Testing Lock-Free Software
When a test has been running non-stop for over six months, beating the heck out of an algorithm, can we be confident the algorithm is OK? One of the pieces of software I am working on is a logging mechanism for a distributed system. The logging mechanism is based on the Agelena module of my Arachnida embeddable HTTP(S) server and client, but goes farther than it does w.r.t. flexibility and speed. At its core, there is a module called hsl: High-Speed Logging which consists of a multi-producer single-consumer queue that is optimized for this purpose.
This particular queue - or rather, set of queues - has a particular set of caveats which makes it a bit different from my previous implementations of lock-free queues, so I devised a set of tests for it to check that it really works under all circumstances. The problem is the “all” in that statement.
In lock-free programming, it can be very difficult to prove your algorithms formally and, even if you succeed in proving it formally, it is still difficult to prove the implementation of the algorithm empirically. To do that, you ultimately end up testing your implementation.

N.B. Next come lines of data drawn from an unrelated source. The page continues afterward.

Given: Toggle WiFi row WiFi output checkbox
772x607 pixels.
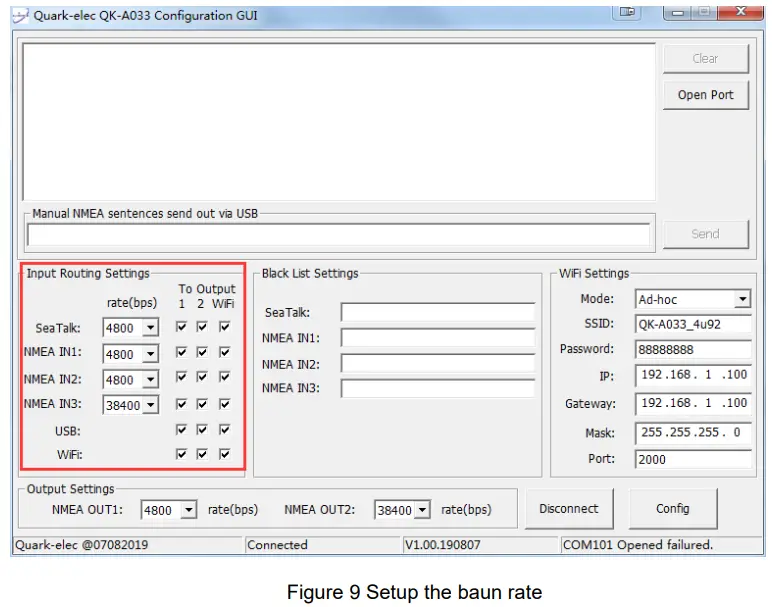Looking at the screenshot, I should tap(224, 454).
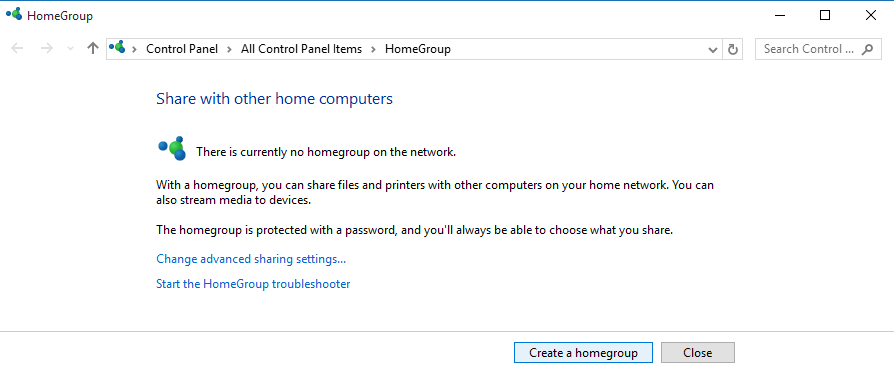The height and width of the screenshot is (369, 894).
Task: Expand the address bar history dropdown
Action: point(713,50)
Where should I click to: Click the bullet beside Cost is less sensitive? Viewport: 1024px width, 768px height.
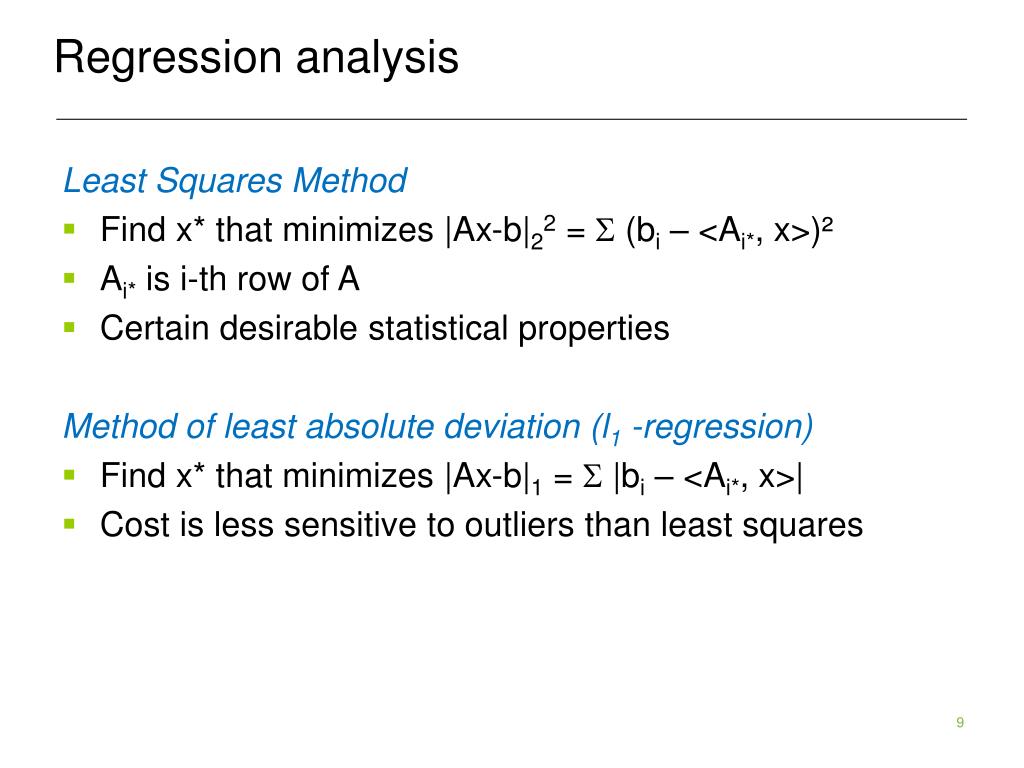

Testing an implementation of a lock-free algorithm is a question of searching for errors in it, which is often a question of searching a combination of interlacing threads that results in erroneous behavior. One excellent tool for doing that is Relacy. Relacy is usually extremely quick at finding errors: in the implementation of hsl, I had introduced two bugs - both of which points where the implementation inadvertently differed from the algorithm. Relacy found them both in a matter of milliseconds. However, testing all possible combinations for a mildly complex algorithm can taken a very long time.
HSL has now been running on one of my computers for over six months. I have devised a formal proof of the algorithm and verified the implementation against the algorithm manually a few times already. Is there such a thing as bug-free software?